I’ve written often enough before about the problems with the “bonus” payments that Returning Officers receive for doing their job at election time. One problem is that they receive the bonuses in full even if they have messed up dreadfully, though that is now changing. The other is that the grounds for having the bonuses in the first place are pretty thin:
The role of being Returning Officer goes with having a job – typically council chief executive – that is usually well paid to begin with (often six figure salaries) and where anyone taking on the job knows that it will involve them being Returning Officer…
The idea that there is a special extra payment for running an election stretches back to a time when contested elections were far less frequent (fewer elected bodies and uncontested seats more common). When having to run an election was an unusual requirement, an extra payment made sense. Now that regularly running elections is the norm it looks a rather unsatisfactory arrangement.
It is therefore good news from Wales where:
Council chief executives would only be paid as returning officers for work they do outside their normal office hours under proposals from the Welsh government.
A white paper suggests ending so-called double funding for elections staff.
It would mean council officials cannot be paid for working as electoral officers while also being paid by their authorities.
The plans are contained in a consultation on a Local Democracy Bill.
* Mark Pack is Party President and is the editor of Liberal Democrat Newswire.



4 Comments
Presumably the payment is therefore a statutory one and not one that a local authority can change or withhold?
And given the said returning officers are on final salary pensions – running the elections in the year before you retire has a great benefit for your annuity.
Why not just come out and say it: “BONUSES ARE BAD!” – anywhere, anytime any organisation.

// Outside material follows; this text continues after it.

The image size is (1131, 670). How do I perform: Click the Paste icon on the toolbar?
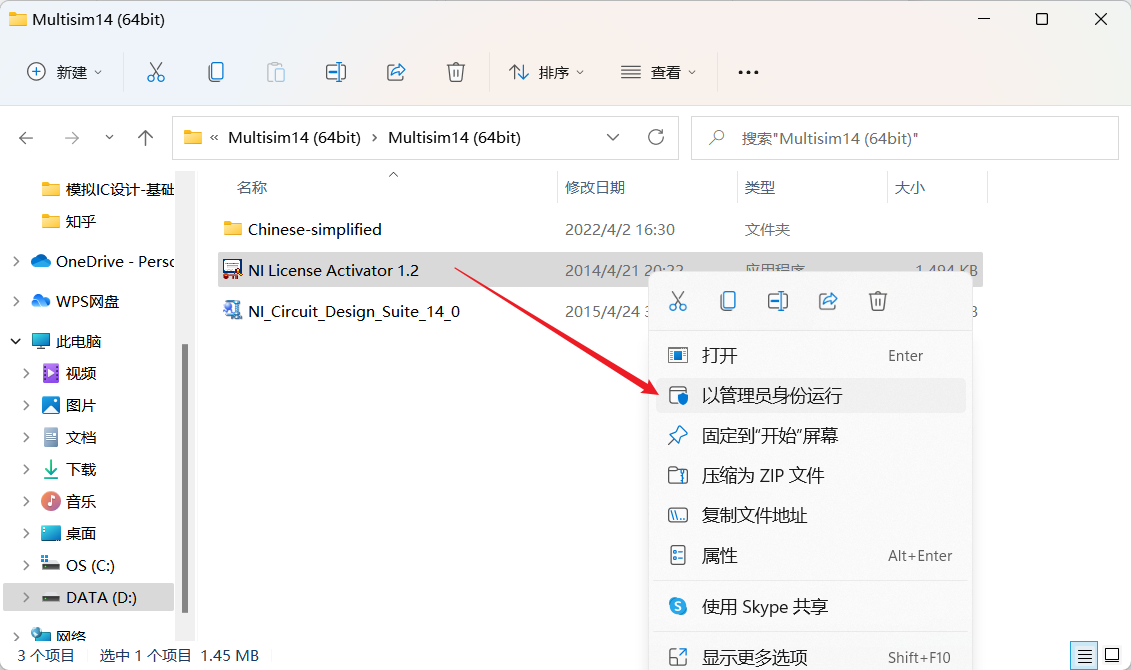point(275,71)
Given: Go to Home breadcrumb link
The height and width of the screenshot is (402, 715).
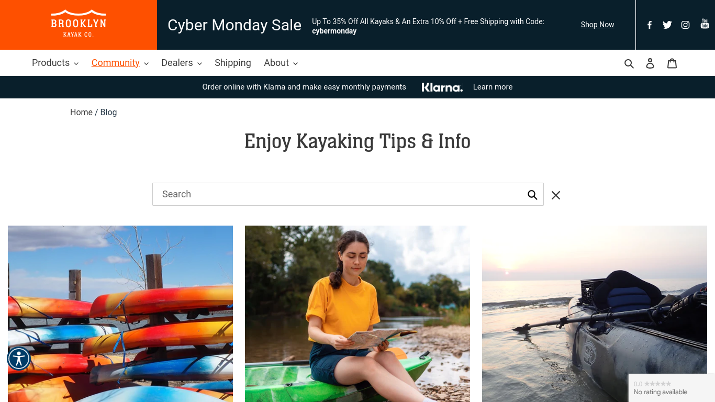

You get paid to do the job. Full Stop.
That should be the LibDem mantra
This article demonstrates the interesting effect of using a perjorative term such as ‘bonus’. The point at issue here is not a bonus, but an extra payment for doing an extra task. The task does not appear to be an onerous task, and the payment should be comensurate with the required work. In line with some of the previous comments, I think the extra payment should be no more than the council official’s normal overtime rate (zero for management grades?).